The Petrobangla and the Rupantarita Prakritik Gas Company Ltd (RPGCL) made the push on Monday - the last day of public hearing over tariff hike.
The Petrobangla sought Tk 0.23 per cubic metre (cm) from blended gas, meaning the mixture of locally-produced gas and imported re-gasified LNG (liquefied natural gas).
Also, the RPGCL sought Tk 0.40 per cm from the imported LNG price.
The state entities made their case with the Bangladesh Energy Regulatory Commission (BERC), saying their costs would increase significantly due to the import of LNG, its re-gasification and supply to consumers.
The Petrobangla used to meet its operating costs and other relevant expenses after collecting service charges from its subsidiary companies.
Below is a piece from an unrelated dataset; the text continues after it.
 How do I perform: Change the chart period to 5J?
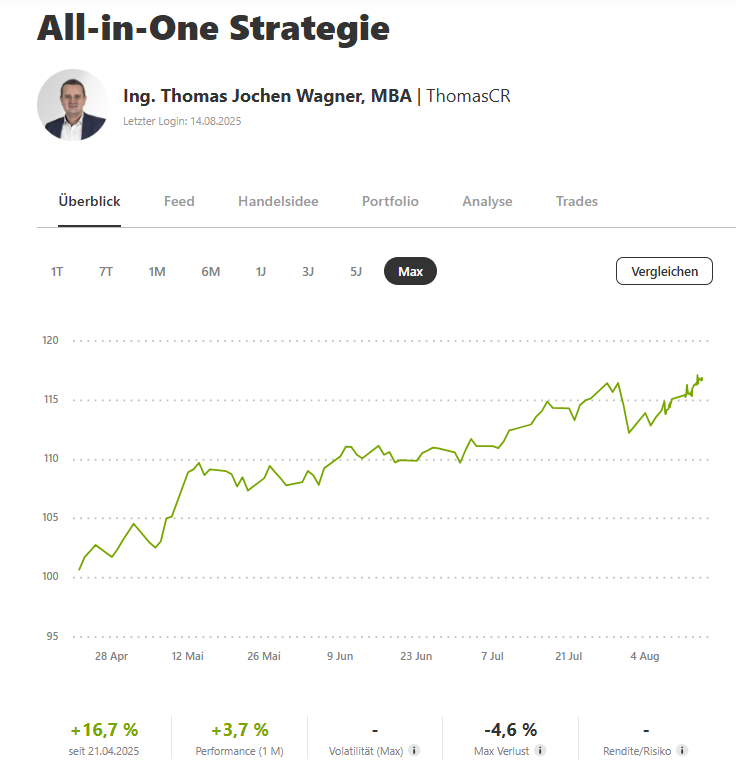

And the RPGCL was self-reliant.
The state-run gas companies would provide different amounts as service charges to Petrobangla depending on their profits.
"But this practice of taking service charge can't go for a long," said a senior Petrobangla official.
The RPGCL sought margin from LNG price to carry out its new job of importing LNG and its re-gasification, said a senior company official.
On the concluding day of public hearing, the Petrobangla argued that the blended gas price would be Tk 9.69 per cm.
It would import around 500 million cubic feet per day (mmcfd) equivalent of LNG at US$ 8.5 per cm from the international market.
The blended gas price would be Tk 10.91 per cm after importing around 500 million cubic feet per day (mmcfd) equivalent of LNG at US$ 10.76 per cm from the international market.
When contacted, BERC chairman Monwar Islam said that it would take time to decide on the gas tariff hike after reviewing proposals and arguments placed in public hearings.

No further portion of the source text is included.